The EU's approval of a first batch of seven sustainability schemes for biofuels marked a "big step" towards climate-friendly transport, Energy Commissioner Günther Oettinger said on 19 July. But reactions have been mixed.
Biofuels producers hailed the schemes for addressing sustainability concerns, but there was a chorus of criticism from NGOs over a perceived lack of definition, verification resources and sensitivity to land-use issues.
The new system allows companies in Europe's €9 billion bio-diesel industry to seek a five-year green standard under the EU scheme, or comparable national ones.
Certification will then be awarded to any which produce biofuels emitting 35% less greenhouse gas than petrol, with the figure rising to 60% from 2018.
"We have to make sure that neither rainforest nor sensitive ecosystems are damaged by being farmed for the production of biofuels," Oettinger told a press conference in Brussels.
Adequate monitoring over the "whole production chain" will have to be demonstrated and biofuels grown on land with "high biodiversity value" will not be allowed, he said.
A question of definition
But environmentalists complain that the European Commission still has no definition for what "highly biodiverse grasslands" actually are.
"According to an International Food Policy Research Institute study for the European Commission, 16% of lands converted because of the biofuels policy will come from grasslands and savannah," said Nusa Urbancic, biofuels policy officer for green NGO Transport & Environment.
"If there is no definition, how can we know which kinds of grasslands should be converted?," she told EURACTIV.
Biofuels producers, though, were satisfied with the new sustainability criteria.
"[It] is excellent news for the industry insofar as it provides guarantees on the environmental sustainability of biofuels," said Kåre Riis Nielsen, director of European affairs for Novozymes, a member of one of the new schemes, the Roundtable for Sustainable Biofuels.
"But other regulatory issues such as the impact of Indirect Land Use Change (ILUC) should be clarified as soon as possible," he added.
ILUC is the process whereby forests and wetlands are cleared to compensate for lands taken to grow biofuels elsewhere, so increasing CO2 emissions.
A Commission communication on ILUC has been postponed until after the summer break, but the EU executive's energy department is known to favour a more generous 'greenhouse gas threshold' for measuring the environmental contribution made by biofuels.
Oettinger insisted that Brussels was at least taking measures to ensure that biofuels were not produced on rainforest land which had been directly cleared for biofuel cultivation.
"If we fear that something is going wrong somewhere, we will write to a government and ask them to check it out with their authorities on the spot," he explained.
EU officials later confirmed that independent auditors would monitor the sustainability criteria on the ground, and they would in turn be monitored by Brussels.
Asked by EURACTIV, the officials said they could give no figures for the numbers of auditors or EU staff that would be involved.

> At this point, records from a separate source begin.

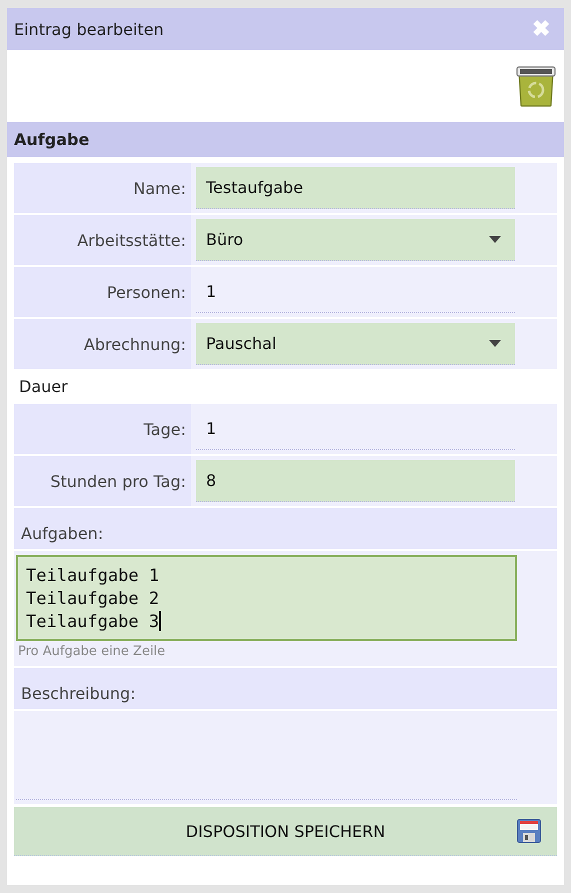 This screenshot has width=571, height=893. Describe the element at coordinates (78, 694) in the screenshot. I see `field-label: Beschreibung:` at that location.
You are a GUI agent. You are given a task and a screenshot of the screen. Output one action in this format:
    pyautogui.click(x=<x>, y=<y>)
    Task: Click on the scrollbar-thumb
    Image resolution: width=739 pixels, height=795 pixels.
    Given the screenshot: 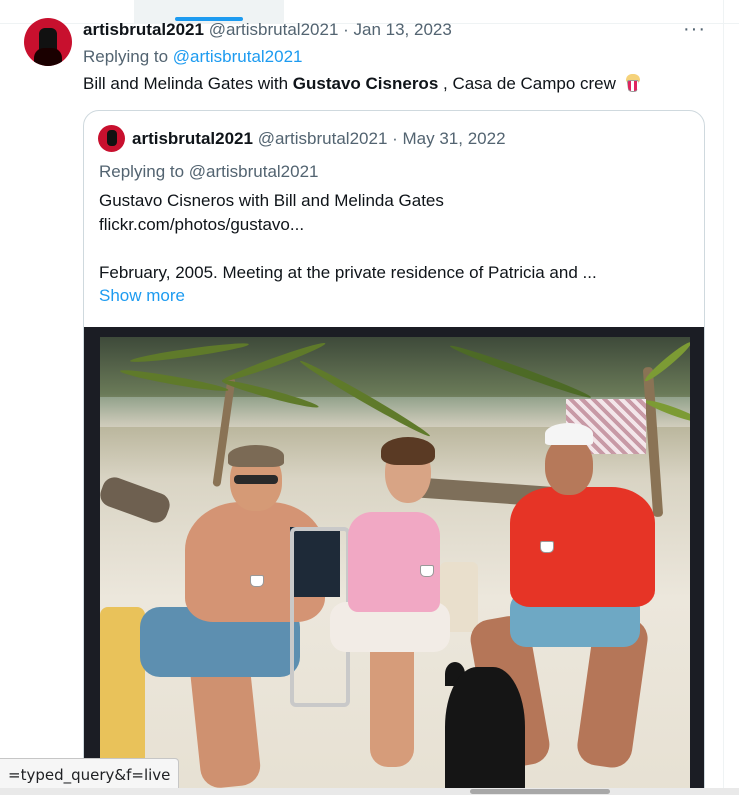 What is the action you would take?
    pyautogui.click(x=540, y=792)
    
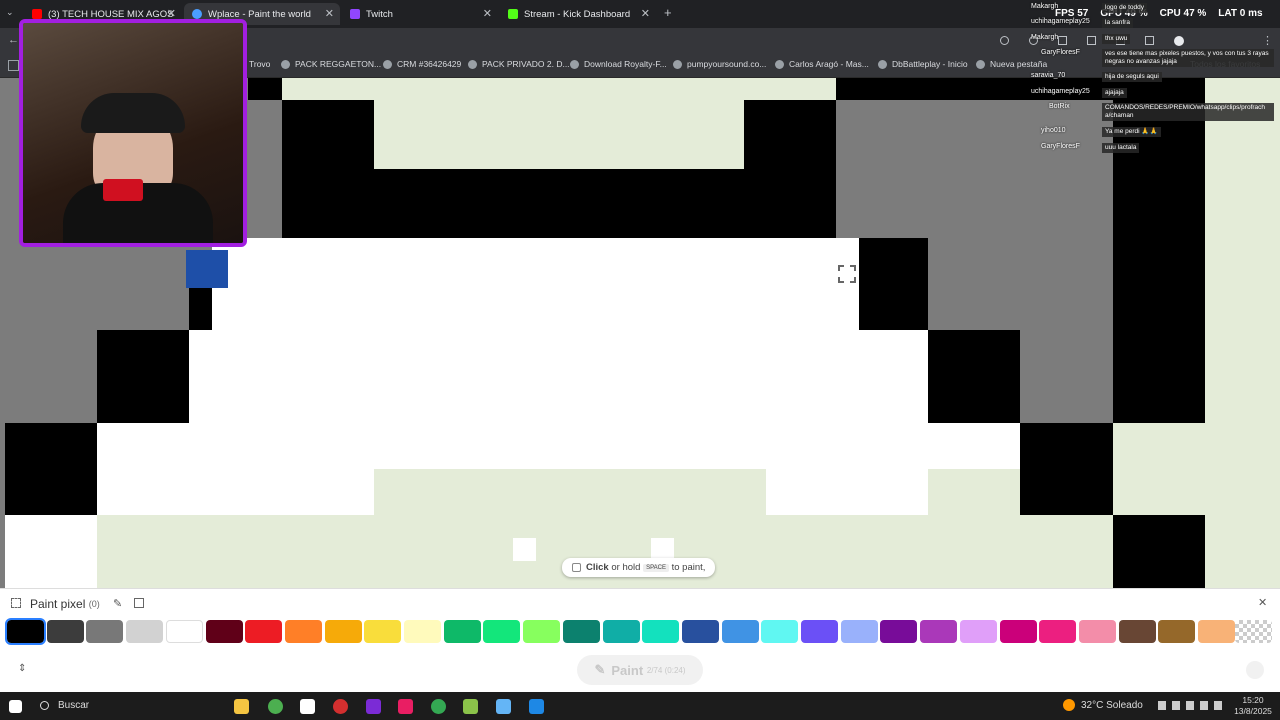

But the auditors could work for several schemes, they said.
According to Robbie Blake, biofuels campaigner at Friends of the Earth, this could give rise to "conflicts of interest".
"Frequently we've come across cases where people have been hired and sometimes even paid off by the biofuel or palm oil plantations," he told EURACTIV.
Last May, Friends of the Earth and several other environmental NGOs launched court action against the European Commission, claiming that it had failed in its transparency obligations by withholding information about voluntary certification schemes.
One study predicted that meeting the 2020 target could indirectly cause a one-time release of around 1,000 megatonnes of CO2 into the atmosphere, more than twice Germany's annual emissions.
The EU is committed to increasing the share of renewable energy in transport to 10% by 2020, including from biofuels but also others such as hydrogen and green electricity.
One EU official told EURACTIV that the Commission's energy department was afraid it would not be able to meet that target.
Blake, however, was afraid that it would.
"Because of ILUC, the emissions that are released from the worst biofuel crops like rapeseed, palm oil and soy are worse for the climate than even using fossil fuels," he said.
The seven certification schemes that received approval from the Commission are the following:
- ISCC (German government-financed scheme covering all types of biofuels);
- Bonsucro EU (Roundtable initiative for sugarcane-based biofuels; focus on Brazil);
- RTRS EU RED (Roundtable initiative for soy-based biofuels; focus on Argentina and Brazil);
- RSB EU RED (Roundtable initiative covering all types of biofuels);
- 2BSvs (French industry scheme covering all types of biofuels);
- RSBA (Industry scheme for Abengoa covering their supply chain), and;
- Greenergy (Industry scheme for Greenergy covering sugar cane ethanol from Brazil).